= What the exercise asks =
Although the records contain pictures, only their text should be repeated, exactly as it stands.

= Dataset entries =
++++++++++
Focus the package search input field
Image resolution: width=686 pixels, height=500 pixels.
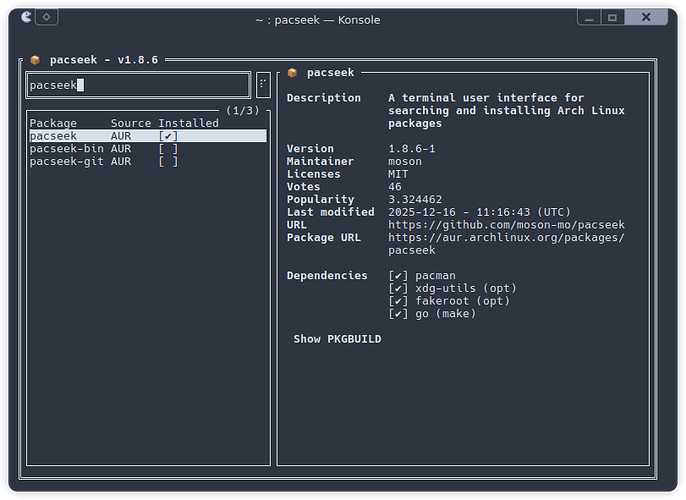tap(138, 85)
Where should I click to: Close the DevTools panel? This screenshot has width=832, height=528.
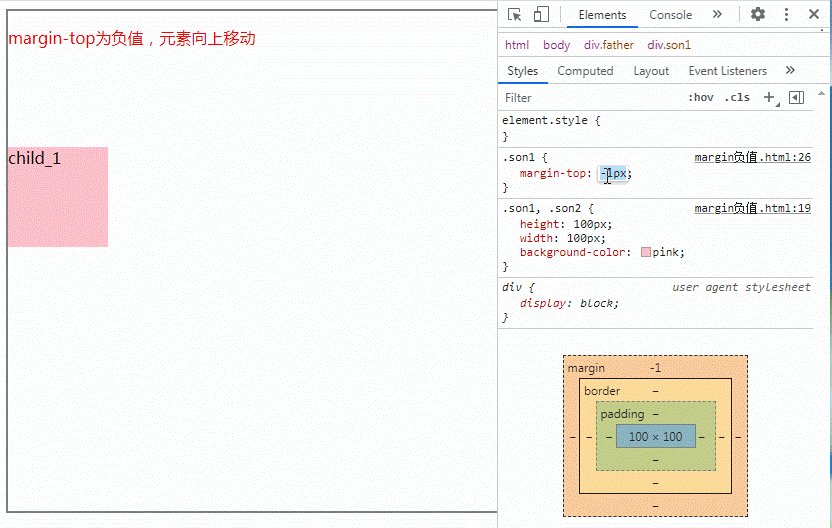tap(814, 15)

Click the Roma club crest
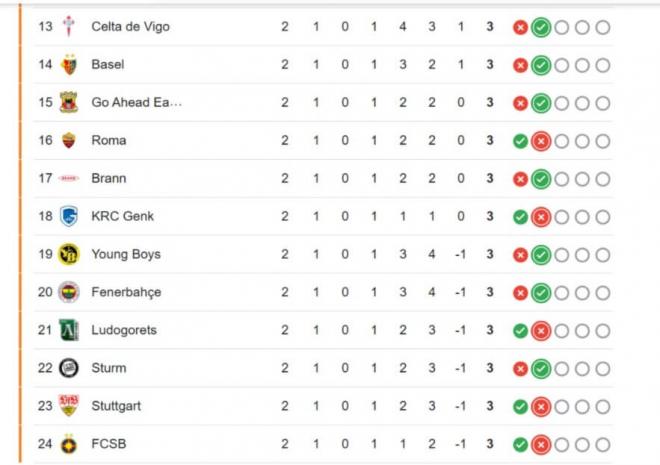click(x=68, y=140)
++++++++++
= Task response =
Focus the package search input field
Image resolution: width=686 pixels, height=500 pixels.
tap(138, 85)
Where should I click to: Close the DevTools panel? This screenshot has width=832, height=528.
tap(814, 15)

Click the Roma club crest
click(x=68, y=140)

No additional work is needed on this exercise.